Set exercise | Rewrite the entries as a numbered list, dropping blank lines, beginning with the line that contains "The width and height of the screenshot is (912, 912)." and continuing through the line that contains "Looking at the screenshot, I should 108,70.". Only those lines belong in the list.

Record excerpts |

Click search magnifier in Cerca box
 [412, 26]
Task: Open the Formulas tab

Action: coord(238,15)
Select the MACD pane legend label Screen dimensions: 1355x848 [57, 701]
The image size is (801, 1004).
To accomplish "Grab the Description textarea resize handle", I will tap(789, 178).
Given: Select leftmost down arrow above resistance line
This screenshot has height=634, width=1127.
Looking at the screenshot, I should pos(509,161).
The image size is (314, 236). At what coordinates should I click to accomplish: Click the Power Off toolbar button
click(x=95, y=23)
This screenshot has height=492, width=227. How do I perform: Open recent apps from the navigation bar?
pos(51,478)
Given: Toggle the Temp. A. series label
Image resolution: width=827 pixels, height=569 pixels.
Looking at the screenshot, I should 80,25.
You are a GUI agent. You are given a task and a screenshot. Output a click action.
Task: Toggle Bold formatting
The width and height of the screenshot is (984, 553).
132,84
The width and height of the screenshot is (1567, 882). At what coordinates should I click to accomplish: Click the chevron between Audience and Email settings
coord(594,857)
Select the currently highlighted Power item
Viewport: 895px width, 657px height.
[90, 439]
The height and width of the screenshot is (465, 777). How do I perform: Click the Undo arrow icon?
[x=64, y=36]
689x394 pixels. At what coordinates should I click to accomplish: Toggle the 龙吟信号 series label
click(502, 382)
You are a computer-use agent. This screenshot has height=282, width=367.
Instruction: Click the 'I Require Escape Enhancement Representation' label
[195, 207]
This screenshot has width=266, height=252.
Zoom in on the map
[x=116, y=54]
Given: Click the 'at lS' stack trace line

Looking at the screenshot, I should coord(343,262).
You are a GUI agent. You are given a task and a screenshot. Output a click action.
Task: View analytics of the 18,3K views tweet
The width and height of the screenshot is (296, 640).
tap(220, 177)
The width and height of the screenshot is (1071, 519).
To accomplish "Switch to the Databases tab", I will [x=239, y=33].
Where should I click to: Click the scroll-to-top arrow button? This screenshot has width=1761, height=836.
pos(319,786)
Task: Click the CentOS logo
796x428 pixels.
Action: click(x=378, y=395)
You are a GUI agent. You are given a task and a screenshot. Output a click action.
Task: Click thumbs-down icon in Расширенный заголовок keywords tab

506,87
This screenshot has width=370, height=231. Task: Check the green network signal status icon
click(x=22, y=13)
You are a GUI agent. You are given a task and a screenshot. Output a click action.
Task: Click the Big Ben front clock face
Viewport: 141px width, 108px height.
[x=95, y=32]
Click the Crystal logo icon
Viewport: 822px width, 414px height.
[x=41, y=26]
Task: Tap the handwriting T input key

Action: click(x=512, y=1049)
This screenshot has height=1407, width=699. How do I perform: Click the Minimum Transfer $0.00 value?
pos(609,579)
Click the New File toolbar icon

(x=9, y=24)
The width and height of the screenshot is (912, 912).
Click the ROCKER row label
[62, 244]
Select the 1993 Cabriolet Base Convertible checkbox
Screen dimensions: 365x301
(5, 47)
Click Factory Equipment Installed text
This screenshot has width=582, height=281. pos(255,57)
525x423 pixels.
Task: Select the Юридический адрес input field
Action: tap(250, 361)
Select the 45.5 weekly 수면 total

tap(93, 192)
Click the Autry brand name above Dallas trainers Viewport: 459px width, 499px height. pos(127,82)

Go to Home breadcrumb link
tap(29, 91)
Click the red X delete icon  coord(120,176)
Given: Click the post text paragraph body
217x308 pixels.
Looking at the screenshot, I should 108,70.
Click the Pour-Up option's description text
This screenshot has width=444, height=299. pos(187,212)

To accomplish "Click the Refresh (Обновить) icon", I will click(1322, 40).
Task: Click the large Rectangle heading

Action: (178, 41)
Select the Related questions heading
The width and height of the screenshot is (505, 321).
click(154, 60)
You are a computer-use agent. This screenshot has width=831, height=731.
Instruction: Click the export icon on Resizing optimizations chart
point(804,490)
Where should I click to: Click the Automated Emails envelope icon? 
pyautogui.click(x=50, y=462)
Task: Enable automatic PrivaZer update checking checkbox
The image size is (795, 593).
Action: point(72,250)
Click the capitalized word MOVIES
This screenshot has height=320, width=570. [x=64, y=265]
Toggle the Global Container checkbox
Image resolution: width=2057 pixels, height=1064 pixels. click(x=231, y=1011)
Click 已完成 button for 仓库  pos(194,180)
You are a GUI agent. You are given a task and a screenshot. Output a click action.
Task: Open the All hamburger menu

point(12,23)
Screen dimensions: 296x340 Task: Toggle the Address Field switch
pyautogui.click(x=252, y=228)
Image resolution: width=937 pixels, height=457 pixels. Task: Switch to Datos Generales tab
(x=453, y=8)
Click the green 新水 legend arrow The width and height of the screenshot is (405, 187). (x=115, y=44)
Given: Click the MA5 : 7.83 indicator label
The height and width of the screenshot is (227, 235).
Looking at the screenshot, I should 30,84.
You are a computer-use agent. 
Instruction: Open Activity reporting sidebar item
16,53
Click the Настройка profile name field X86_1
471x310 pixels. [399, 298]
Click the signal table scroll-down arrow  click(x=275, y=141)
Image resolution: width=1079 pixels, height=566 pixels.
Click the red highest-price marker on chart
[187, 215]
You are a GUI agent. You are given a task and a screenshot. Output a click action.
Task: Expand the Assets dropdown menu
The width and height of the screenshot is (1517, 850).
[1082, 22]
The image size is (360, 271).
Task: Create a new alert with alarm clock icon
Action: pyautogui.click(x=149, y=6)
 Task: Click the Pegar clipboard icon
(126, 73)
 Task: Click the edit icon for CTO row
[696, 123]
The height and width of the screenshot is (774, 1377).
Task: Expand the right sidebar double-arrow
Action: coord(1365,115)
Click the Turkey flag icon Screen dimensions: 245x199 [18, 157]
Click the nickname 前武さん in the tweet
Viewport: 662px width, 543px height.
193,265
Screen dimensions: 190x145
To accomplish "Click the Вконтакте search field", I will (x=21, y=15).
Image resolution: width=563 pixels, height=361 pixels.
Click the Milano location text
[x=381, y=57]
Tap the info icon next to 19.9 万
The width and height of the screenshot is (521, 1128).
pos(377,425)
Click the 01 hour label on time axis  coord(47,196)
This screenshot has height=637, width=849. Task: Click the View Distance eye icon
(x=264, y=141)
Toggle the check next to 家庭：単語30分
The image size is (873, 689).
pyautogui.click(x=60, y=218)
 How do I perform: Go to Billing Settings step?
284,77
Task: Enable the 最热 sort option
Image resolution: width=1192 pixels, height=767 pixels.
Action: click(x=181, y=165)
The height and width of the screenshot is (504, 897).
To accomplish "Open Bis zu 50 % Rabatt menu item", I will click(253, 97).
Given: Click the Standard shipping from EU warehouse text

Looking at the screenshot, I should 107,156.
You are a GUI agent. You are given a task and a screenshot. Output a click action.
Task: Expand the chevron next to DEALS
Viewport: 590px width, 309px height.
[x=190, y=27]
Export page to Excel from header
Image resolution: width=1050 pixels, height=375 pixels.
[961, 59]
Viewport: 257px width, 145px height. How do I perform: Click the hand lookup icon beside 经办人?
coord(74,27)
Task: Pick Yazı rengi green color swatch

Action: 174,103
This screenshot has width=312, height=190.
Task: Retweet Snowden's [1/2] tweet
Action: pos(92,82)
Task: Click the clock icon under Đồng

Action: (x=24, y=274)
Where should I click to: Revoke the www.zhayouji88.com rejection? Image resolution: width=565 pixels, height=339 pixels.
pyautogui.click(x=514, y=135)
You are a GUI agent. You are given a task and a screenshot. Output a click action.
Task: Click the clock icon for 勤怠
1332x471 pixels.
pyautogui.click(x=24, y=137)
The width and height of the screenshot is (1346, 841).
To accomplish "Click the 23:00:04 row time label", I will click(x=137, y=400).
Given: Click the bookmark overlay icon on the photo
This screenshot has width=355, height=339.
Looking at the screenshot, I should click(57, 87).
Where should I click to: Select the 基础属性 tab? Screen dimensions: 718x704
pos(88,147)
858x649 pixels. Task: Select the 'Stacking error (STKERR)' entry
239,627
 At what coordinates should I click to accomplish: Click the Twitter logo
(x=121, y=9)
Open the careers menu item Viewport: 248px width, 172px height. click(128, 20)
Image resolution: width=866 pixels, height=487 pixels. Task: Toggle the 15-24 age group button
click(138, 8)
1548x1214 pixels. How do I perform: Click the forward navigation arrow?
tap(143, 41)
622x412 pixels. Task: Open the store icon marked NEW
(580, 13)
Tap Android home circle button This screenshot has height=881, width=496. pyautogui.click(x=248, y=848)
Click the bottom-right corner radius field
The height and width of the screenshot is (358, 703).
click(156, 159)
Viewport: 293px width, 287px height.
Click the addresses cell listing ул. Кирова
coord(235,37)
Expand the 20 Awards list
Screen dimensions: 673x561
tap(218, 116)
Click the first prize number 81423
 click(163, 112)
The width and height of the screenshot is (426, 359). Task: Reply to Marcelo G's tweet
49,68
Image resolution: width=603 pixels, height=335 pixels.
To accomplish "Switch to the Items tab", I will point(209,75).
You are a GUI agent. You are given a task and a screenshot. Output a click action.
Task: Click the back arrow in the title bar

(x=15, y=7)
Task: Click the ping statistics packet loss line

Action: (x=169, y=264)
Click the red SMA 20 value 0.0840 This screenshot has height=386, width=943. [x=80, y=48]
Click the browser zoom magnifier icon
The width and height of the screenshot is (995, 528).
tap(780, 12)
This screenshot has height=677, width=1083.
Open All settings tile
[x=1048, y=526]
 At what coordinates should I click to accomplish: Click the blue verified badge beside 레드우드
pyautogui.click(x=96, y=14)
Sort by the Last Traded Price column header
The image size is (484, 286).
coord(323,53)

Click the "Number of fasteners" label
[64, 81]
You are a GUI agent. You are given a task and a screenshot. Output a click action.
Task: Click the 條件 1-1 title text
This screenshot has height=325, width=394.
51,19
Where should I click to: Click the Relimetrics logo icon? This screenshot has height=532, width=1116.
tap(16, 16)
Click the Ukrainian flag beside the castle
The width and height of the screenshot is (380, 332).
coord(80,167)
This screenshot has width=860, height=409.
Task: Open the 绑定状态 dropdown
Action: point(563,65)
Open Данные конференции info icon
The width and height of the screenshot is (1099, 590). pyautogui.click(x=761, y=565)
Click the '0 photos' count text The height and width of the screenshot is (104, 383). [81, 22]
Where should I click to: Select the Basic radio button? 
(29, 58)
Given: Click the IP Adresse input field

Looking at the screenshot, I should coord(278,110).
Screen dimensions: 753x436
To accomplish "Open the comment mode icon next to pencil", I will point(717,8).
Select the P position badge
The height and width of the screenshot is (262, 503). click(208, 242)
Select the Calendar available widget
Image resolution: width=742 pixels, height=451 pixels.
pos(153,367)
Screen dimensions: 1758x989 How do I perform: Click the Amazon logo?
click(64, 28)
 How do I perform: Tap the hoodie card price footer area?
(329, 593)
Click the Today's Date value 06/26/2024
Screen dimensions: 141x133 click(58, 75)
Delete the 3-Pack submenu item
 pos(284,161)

Full answer |
1. The width and height of the screenshot is (912, 912).
2. Click the ROCKER row label
3. [62, 244]
4. Select the 1993 Cabriolet Base Convertible checkbox
5. Screen dimensions: 365x301
6. (5, 47)
7. Click Factory Equipment Installed text
8. This screenshot has width=582, height=281. pos(255,57)
9. 525x423 pixels.
10. Task: Select the Юридический адрес input field
11. Action: tap(250, 361)
12. Select the 45.5 weekly 수면 total
13. tap(93, 192)
14. Click the Autry brand name above Dallas trainers Viewport: 459px width, 499px height. pos(127,82)
15. Go to Home breadcrumb link
16. tap(29, 91)
17. Click the red X delete icon  coord(120,176)
18. Given: Click the post text paragraph body
19. 217x308 pixels.
20. Looking at the screenshot, I should 108,70.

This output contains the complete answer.